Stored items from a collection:
= = = =

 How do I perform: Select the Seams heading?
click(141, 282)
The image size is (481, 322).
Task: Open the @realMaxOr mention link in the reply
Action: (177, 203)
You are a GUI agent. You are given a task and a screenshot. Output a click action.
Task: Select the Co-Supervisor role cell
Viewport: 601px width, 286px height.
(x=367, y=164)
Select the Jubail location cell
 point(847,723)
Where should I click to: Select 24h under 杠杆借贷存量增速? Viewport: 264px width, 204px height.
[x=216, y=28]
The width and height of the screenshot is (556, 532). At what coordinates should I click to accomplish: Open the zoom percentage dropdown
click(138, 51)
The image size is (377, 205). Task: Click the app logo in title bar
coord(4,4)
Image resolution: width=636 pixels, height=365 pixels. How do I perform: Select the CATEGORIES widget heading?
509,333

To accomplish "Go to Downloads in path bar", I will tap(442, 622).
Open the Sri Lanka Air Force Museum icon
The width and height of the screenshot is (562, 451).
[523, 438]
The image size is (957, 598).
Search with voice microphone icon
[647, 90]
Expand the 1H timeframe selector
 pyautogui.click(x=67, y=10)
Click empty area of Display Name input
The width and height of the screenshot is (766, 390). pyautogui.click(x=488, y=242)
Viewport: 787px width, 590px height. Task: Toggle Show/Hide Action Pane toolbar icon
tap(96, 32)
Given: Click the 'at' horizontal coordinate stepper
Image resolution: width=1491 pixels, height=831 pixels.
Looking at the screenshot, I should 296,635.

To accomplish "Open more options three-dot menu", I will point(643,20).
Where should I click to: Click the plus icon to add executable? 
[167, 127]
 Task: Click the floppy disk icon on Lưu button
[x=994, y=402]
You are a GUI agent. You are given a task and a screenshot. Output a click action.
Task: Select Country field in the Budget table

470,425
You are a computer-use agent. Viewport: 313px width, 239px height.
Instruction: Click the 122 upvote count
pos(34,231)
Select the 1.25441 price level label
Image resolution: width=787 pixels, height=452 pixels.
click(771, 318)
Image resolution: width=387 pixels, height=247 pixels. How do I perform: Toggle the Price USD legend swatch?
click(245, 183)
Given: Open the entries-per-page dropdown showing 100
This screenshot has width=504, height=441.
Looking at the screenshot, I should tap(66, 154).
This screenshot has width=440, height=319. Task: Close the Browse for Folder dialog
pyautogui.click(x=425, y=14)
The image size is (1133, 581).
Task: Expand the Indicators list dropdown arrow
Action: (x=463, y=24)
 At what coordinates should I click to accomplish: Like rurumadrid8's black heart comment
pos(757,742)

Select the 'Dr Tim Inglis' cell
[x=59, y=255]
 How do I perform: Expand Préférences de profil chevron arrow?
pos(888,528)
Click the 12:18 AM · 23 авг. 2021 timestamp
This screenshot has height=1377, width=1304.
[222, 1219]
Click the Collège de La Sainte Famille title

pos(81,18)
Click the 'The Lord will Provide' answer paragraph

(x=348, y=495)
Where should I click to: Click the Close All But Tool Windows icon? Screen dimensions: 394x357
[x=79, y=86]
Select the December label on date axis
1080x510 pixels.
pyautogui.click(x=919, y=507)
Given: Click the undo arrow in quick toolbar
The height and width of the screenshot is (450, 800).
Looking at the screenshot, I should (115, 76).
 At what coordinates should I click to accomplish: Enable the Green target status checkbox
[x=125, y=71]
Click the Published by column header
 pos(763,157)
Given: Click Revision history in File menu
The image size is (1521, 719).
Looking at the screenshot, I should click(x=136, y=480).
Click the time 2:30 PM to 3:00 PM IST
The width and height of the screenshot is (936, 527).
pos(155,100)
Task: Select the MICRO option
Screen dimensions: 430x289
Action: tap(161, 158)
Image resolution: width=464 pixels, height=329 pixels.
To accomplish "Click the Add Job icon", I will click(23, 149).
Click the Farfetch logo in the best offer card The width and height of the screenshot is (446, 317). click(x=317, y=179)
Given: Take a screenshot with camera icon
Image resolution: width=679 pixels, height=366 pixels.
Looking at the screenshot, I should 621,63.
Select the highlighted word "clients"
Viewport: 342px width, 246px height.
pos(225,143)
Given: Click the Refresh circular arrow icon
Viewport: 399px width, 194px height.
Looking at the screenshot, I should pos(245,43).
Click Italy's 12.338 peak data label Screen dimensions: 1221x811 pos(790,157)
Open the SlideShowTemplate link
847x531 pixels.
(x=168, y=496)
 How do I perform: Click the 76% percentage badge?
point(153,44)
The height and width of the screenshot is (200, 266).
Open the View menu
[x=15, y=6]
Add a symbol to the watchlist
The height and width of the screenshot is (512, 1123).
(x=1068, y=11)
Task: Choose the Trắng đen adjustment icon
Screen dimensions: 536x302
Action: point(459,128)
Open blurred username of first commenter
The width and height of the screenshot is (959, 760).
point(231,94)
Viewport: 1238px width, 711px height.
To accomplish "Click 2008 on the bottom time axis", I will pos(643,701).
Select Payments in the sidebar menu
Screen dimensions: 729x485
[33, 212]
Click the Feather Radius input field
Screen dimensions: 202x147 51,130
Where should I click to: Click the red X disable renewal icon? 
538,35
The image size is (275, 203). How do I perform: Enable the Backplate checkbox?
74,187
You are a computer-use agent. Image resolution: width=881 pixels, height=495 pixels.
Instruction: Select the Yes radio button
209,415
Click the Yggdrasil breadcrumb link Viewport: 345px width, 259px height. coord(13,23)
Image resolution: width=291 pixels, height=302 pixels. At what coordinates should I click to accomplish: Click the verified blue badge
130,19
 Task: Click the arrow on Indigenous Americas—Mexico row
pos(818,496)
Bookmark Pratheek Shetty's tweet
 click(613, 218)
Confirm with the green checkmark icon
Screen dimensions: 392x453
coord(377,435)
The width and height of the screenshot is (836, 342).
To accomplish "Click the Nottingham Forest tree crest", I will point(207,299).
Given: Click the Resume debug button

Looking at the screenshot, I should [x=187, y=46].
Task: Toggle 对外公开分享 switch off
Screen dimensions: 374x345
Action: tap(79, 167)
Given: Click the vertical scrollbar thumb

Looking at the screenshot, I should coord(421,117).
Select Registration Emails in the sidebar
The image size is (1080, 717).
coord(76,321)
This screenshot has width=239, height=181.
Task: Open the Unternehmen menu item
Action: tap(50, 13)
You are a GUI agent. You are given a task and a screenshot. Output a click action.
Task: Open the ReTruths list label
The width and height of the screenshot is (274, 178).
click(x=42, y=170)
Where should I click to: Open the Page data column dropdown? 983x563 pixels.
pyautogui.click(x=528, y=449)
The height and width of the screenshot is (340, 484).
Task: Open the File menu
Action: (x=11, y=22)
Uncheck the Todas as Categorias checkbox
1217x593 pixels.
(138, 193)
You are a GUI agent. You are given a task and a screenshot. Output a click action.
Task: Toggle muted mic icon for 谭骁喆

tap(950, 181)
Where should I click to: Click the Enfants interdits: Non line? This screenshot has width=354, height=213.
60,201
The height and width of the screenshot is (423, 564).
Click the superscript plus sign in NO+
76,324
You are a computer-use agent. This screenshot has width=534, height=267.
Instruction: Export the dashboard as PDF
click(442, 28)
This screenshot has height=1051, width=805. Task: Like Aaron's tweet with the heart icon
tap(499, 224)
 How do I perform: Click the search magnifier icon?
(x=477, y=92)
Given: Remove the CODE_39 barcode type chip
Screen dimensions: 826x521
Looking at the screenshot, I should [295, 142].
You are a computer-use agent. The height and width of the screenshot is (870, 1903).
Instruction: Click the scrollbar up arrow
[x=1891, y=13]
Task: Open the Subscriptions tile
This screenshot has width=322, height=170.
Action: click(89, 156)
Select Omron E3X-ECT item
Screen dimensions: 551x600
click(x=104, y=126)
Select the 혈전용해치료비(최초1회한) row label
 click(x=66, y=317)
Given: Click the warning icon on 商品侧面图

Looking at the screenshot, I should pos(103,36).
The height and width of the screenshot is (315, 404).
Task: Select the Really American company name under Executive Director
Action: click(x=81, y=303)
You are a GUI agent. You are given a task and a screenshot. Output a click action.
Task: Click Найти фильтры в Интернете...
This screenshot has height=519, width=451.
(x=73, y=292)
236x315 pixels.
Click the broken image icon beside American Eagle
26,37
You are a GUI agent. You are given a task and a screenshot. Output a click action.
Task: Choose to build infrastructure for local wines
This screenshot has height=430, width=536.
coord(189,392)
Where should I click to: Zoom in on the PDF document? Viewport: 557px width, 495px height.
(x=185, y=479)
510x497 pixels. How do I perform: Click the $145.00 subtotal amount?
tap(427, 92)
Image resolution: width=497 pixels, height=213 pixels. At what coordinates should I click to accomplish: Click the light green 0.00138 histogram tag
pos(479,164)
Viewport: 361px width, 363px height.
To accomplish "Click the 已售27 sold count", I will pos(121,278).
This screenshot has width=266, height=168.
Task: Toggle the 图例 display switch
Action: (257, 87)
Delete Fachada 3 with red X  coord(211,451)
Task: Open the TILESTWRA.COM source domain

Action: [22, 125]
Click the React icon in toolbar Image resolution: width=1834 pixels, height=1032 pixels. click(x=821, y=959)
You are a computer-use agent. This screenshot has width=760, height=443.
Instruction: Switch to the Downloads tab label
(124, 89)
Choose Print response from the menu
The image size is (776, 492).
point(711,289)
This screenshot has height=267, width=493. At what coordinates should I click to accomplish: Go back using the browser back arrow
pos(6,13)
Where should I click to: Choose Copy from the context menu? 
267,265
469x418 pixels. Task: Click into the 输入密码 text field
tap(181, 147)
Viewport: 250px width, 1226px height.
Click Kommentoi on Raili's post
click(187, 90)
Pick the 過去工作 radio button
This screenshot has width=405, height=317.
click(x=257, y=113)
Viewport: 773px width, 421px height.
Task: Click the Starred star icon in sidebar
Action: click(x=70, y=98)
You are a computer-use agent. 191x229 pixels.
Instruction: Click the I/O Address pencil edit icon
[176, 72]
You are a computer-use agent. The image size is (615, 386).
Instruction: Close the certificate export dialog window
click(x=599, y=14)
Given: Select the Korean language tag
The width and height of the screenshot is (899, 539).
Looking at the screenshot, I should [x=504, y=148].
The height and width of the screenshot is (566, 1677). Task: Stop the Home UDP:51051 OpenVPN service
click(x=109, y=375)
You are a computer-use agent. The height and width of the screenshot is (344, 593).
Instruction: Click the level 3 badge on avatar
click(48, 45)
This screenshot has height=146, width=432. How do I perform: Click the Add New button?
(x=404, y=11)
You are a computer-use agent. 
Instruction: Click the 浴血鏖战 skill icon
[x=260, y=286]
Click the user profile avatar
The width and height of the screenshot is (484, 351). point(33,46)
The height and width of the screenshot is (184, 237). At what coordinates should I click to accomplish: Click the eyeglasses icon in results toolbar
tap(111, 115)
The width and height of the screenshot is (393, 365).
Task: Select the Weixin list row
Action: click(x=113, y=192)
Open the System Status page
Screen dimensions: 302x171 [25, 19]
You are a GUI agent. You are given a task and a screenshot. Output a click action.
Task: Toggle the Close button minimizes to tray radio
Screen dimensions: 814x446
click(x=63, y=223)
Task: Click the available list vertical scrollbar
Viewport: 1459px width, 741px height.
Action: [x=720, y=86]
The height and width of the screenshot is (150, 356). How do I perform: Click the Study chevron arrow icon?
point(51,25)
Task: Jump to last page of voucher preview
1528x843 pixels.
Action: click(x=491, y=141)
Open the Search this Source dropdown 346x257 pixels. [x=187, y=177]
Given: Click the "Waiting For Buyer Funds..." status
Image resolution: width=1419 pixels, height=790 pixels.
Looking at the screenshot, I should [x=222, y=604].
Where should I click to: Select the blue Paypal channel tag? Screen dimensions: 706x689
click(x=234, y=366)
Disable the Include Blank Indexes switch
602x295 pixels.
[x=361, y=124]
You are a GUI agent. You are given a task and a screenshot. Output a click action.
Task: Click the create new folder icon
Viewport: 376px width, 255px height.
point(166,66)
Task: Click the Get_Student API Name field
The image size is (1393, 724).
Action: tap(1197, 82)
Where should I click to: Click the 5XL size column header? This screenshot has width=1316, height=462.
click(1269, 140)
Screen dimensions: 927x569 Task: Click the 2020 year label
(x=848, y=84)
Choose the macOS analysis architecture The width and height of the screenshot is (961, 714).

= = = =

What needs to be done - Your task is to gather all lines from the entries above that hold the word "axis".

Result for this task -
Select the December label on date axis
To accomplish "Click 2008 on the bottom time axis", I will pos(643,701).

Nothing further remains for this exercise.